- Dataset records
-------

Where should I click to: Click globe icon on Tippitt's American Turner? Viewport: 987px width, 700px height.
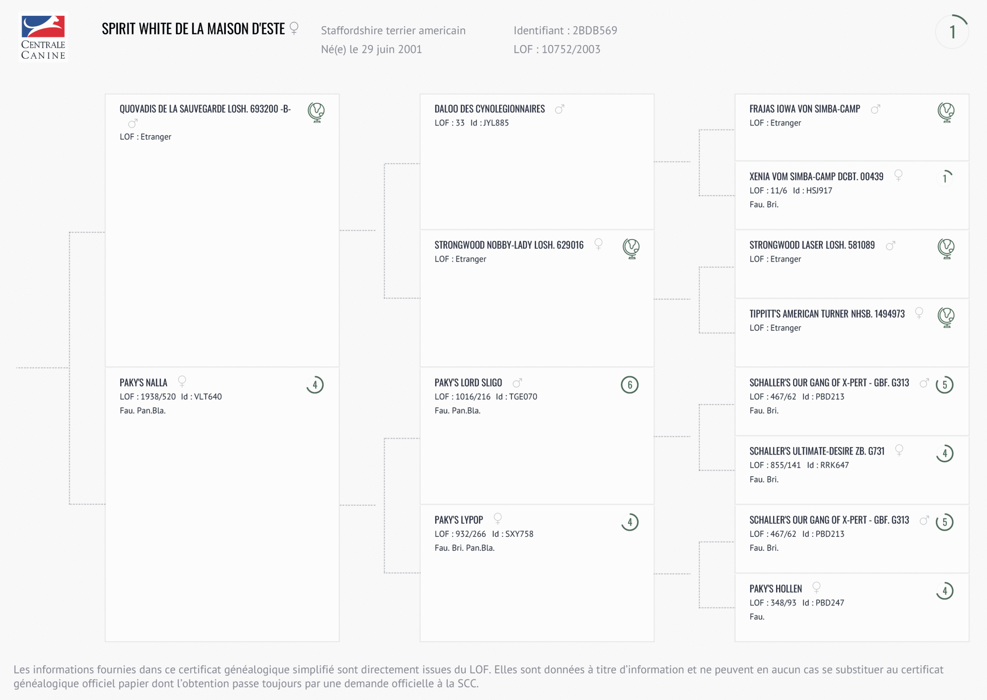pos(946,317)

-------

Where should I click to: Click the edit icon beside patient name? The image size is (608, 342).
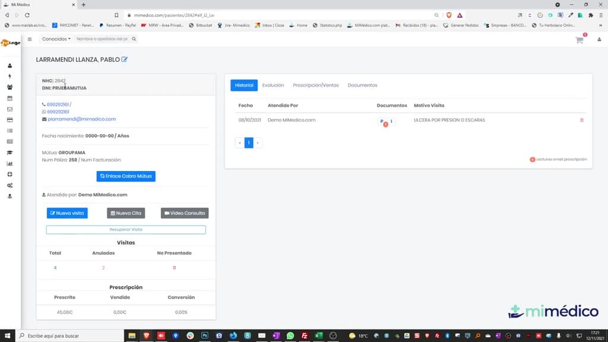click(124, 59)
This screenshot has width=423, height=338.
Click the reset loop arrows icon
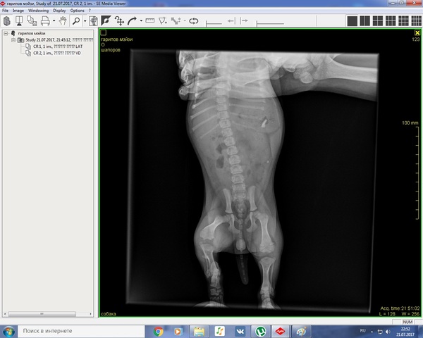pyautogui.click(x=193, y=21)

-------

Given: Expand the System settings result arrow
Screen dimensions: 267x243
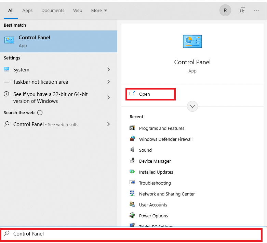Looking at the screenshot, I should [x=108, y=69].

-------

- Description of the task
Copy the listing word for word, starting at the line that has "Given: Expand the" and ending after the line that has "Looking at the". Leave the pictures out.

- Correct result
Given: Expand the System settings result arrow
Screen dimensions: 267x243
Looking at the screenshot, I should [x=108, y=69].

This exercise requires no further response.